How to achieve this? Through transparency, used as a premise in the projects. The facades are hollowed to accommodate common areas where the level of privacy can be adjusted with movable wood panels, decorated with colored stripped lines.
Many of the units have fully glazed doors and face spaces that allow interaction with their neighbors. This may look awkward for a traditional house, but not for a small office, home office or SOHO, establishing a transitional space between public and private areas.
An unusual aspect is that the houses are at the same level of the corridors, allowing them to be used with or without shoes (traditionally houses are located one step above the public circulation, and they are provided with a small space to leave the shoes before entering the apartment).
Photo courtesy of Nacas & Partners .
Image courtesy of Total Housing
Blocks designed by Riken Yamamoto, organized along a central passage, but with the use of glass doors more light is allowed in each of the units.

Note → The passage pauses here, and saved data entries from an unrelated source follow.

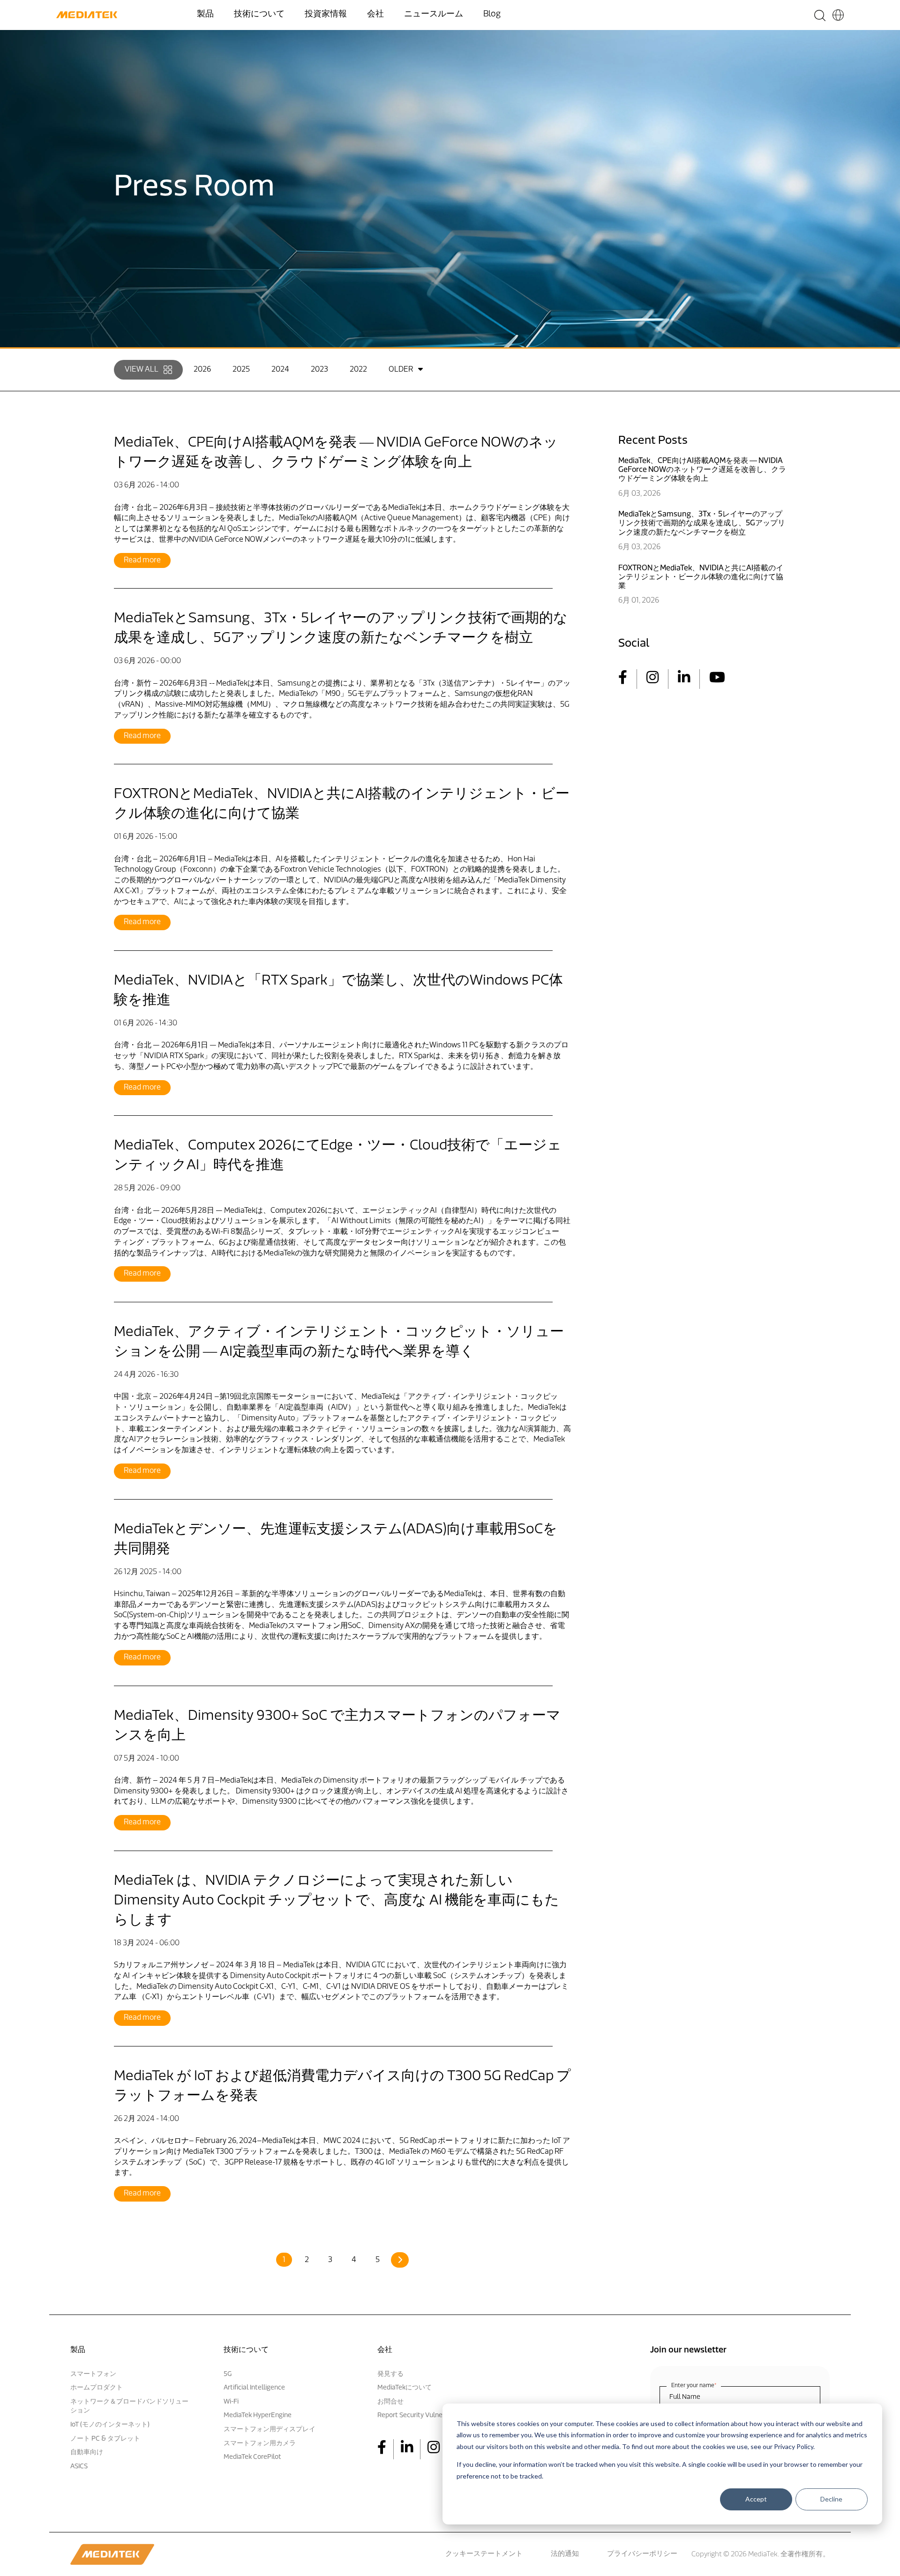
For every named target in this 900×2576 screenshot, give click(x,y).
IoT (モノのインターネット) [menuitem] (110, 2424)
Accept (756, 2499)
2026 (202, 369)
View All (141, 369)
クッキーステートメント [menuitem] (484, 2554)
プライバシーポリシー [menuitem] (642, 2554)
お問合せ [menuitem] (390, 2401)
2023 (319, 369)
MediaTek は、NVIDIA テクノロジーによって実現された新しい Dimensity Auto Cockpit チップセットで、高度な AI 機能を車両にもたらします (336, 1901)
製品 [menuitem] (205, 14)
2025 (241, 369)
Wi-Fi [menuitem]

Kengo Kuma's proposal, for example, links main units of 60 m2 to 25 m2 attached units (which can be used as bedrooms, studies, offices, etc..). These units are arranged around a central atrium.
Kuma also incorporates roof gardens, a gesture that evokes Le Corbusier's Unités d'habitation, but that adds an economic value: they can be used to grow vegetables. Every few homes a communal space is generated and the architect proposes a network of bridges that allows communication between the units.
In the case of Yamamoto's project, he proposed a "room-F" or foyer, which can be used as working area and can be accessed directly from passages located eccentrically.
Inside a Small Office / Home Office (SOHO). Photo courtesy of Nacas & Partners .
Riken Yamamoto. Variations of the type of residence to suit the conditions and lifestyles of each family. Bathrooms and kitchens are located towards the back of the apartments, receiving good insolation, while social areas are arranged directly at the entrance area.
***Although the project was completed in 2004 and is a bit early to decide whether a is successful, it is possible to distinguish a higher level of social activity than in other residential complexes in Japan, and definitely will contribute to the discussion on the issue of multifamily housing in our time.